Mis lectores se habrán dado cuenta de que escribo mis artículos al voleo, a prisa, sin el cuidado tan necesario en la plasmación por escrito de las ideas y pensamientos. Mi consuelo está en discursos de hombres políticos y estadistas que han sellado una época, al recoger sea su espíritu, sea la premonición sobre lo que debería suceder y sucedió o pudo suceder de otra forma. Muchos de esos discursos están grabados en bronce; se citan sus frases, se recuerdan con emoción o amargura, son lecciones, que nos apetezcan o no, abrieron o cerraron caminos. Lo cierto es que esos discursos pasan a ser documentos imprescindibles; como diría Ramón Velásquez, hicieron historia. Soy arbitrario, y me excusan, pues me vienen a la mente en este momento algunos que denominaría como imprescindibles: a nivel universal, como no recordar la Oración Fúnebre de Pericles, el discurso de Gettysburg de Abraham Lincoln, el discurso del presidente Roosevelt de presentación del “New Deal”, los discursos de Churchill que definieron el rol de Inglaterra en la Segunda Guerra Mundial, “la historia me absolverá” de Fidel Castro, entre muchos otros. En Venezuela resalta el Discurso de Angostura del Libertador Simón Bolívar, aunque también recuerdo en este momento el discurso de Fermín Toro en la Convención Constituyente de Valencia, la alocución de Rómulo Betancourt como presidente de la Junta Revolucionaria de gobierno, el discurso de Rafael Caldera el 4 de febrero, el discurso de Carlos Andrés Pérez al entregar el gobierno al Congreso de la República, el discurso de Hugo Chávez a la Asamblea Nacional Constituyente.

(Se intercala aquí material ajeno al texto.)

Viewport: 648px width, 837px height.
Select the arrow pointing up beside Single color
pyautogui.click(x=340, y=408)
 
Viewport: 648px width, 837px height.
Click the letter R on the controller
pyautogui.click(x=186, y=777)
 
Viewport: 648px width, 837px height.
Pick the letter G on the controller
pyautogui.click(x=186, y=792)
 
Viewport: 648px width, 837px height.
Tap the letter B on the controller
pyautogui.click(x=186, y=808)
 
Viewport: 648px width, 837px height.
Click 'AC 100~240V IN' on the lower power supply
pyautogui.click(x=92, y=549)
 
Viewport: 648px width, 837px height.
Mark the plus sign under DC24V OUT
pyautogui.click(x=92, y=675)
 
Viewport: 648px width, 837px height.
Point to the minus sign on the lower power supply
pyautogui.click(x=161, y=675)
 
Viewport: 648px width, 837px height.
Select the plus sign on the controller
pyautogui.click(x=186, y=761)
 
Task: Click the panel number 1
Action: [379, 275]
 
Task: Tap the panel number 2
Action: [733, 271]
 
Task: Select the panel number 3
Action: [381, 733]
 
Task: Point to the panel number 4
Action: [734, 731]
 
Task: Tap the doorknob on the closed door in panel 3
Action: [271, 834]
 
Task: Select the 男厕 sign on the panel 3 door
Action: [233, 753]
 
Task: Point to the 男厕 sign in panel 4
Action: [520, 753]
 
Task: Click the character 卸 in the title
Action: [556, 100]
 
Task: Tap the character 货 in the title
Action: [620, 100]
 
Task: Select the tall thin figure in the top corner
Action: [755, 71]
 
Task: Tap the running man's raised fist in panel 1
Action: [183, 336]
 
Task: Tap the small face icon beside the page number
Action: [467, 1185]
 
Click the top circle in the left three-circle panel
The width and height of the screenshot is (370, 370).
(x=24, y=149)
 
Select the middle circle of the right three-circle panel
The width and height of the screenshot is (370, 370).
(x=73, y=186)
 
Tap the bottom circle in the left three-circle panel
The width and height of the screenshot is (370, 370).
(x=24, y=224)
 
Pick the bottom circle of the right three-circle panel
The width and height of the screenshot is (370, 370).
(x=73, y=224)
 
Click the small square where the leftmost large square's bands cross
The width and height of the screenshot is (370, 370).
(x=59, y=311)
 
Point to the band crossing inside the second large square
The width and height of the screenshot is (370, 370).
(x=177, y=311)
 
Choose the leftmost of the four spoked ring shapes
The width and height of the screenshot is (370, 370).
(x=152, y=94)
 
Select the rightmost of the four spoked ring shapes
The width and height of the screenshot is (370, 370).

En sus Souvenirs el genial Alexis de Tocqueville estampa una frase retadora: “No hay nada que se parezca menos a un buen discurso que un buen capítulo”. El punto es que, como nuestro pensador reconoce en otra parte, las ideas y las pasiones del hombre mueven los asuntos humanos, siendo que esas ideas y pasiones quedan marcadas, para bien o para mal, algunas veces apretujadas en improvisación, en un discurso que abre una andadura de resultados insospechados.
Quiero hoy recordar un gran discurso, un discurso meditado, reflexivo, que tuvo una influencia relevante en el regreso a la democracia en su país, y para mí de una pertinencia indiscutible en la situación actual de Venezuela, que no es otro que el discurso de Patricio Aylwin con motivo de su asunción como presidente de Chile, el 12 de marzo de 1990. Este discurso debe ser de obligatoria lectura por todos los venezolanos de buena voluntad; debería leerse y debatirse en los colegios y universidades, en los medios de comunicación de masas, en las redes sociales, en el parlamento, en todas partes. Se trata de un discurso para nosotros de un valor existencial: en dicho discurso resplandece el sentido de la política, que no es otro, como enfatizó Hanna Arendt, que la libertad; resalta el valor de la democracia como supremo sistema de gobierno y forma de vida, así como la necesidad de la unidad a través de los caminos de la reconciliación entre todos los venezolanos, bajo vigencia del derecho, el respeto mutuo y la búsqueda incesante de la justicia.
Cuando se ha iniciado un proceso libre y democrático para elegir nuestro candidato presidencial, invito a su lectura, a su reflexión. Venezuela lo exige, lo necesita, si queremos reconquistar la fraternidad dolorosamente perdida.